What Your JavaScript Bundle Tells an Attacker
valkant/March 2026
Every modern web application ships JavaScript to the browser. That JavaScript is a treasure map. Most security researchers skip right past it, firing up their scanners and looking for injection points. Meanwhile, the JS bundle is sitting there in plain text, full of secrets the development team never intended to expose.
Here is what we routinely find in production JavaScript bundles: staging and development hostnames that map internal infrastructure, API keys for third-party services, feature flag configurations that reveal unreleased functionality, internal service names that expose the backend architecture, and authentication endpoint paths that are not documented in any public API.

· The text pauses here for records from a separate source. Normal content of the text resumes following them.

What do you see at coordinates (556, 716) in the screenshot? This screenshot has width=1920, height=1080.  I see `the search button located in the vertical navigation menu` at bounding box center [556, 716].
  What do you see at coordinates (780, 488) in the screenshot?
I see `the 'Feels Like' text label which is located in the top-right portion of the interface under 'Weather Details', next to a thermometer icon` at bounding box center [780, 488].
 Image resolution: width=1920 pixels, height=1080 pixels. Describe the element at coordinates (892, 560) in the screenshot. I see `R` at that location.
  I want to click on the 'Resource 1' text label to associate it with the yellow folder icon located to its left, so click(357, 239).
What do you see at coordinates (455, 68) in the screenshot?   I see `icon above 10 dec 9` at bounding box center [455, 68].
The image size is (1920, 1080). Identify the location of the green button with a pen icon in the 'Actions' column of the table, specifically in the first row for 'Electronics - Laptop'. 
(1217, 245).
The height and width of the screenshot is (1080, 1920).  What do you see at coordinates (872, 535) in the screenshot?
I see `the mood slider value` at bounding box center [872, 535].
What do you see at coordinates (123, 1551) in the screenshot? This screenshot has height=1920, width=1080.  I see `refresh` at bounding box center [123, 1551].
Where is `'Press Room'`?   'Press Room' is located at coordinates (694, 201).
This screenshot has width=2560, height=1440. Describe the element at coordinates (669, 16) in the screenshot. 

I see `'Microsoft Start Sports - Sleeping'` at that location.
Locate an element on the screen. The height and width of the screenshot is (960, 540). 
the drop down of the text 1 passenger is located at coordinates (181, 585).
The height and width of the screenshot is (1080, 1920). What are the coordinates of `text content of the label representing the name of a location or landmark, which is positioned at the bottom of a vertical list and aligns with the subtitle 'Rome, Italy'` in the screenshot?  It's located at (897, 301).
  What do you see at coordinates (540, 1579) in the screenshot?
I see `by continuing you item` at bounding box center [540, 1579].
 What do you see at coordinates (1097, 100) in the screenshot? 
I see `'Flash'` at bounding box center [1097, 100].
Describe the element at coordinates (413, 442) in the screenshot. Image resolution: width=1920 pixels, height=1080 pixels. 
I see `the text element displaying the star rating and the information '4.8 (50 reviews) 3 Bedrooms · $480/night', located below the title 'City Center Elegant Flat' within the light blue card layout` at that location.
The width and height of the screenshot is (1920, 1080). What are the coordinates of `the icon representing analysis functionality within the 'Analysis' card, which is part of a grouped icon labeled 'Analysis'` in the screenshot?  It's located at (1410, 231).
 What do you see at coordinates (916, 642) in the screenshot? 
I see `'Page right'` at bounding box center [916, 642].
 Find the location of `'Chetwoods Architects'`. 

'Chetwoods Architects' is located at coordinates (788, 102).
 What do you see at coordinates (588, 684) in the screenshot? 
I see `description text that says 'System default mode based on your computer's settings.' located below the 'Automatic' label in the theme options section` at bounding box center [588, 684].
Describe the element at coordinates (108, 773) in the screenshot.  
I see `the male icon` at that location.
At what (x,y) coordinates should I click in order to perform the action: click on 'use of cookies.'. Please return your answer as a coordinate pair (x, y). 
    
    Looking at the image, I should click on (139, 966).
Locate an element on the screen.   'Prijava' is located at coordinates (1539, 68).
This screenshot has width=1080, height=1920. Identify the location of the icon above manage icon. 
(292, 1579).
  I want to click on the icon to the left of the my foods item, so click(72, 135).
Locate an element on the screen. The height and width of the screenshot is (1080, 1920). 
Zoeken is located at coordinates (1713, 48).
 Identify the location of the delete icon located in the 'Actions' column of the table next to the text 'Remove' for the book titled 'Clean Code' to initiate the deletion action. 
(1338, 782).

We have found these issues at multiple companies. At CLEAR, the identity verification company, the JavaScript bundle exposed internal configuration data. At Exness, a major forex broker, similar patterns revealed details about their backend services. These are not edge cases. This is the norm for large web applications.
The technique is simple. Download the JavaScript bundle files from the target application. Run them through a beautifier to undo minification. Then search for patterns: URLs, domain names, anything that looks like a key or token, environment variable names, error messages that reference internal services. Source map files are even better. If a company accidentally publishes their source maps, you are reading the original unminified source code with comments.
Build tools like Webpack and Vite embed environment variables at build time. If the build process has access to staging URLs, API keys, or internal hostnames, those values end up in the production bundle. Most teams do not audit what their build pipeline injects into client-side code.
If you are a researcher, JS bundle analysis should be the first thing you do on any web target. If you are a developer, audit your bundles. Search for anything that looks like it should not be public. You will probably find something.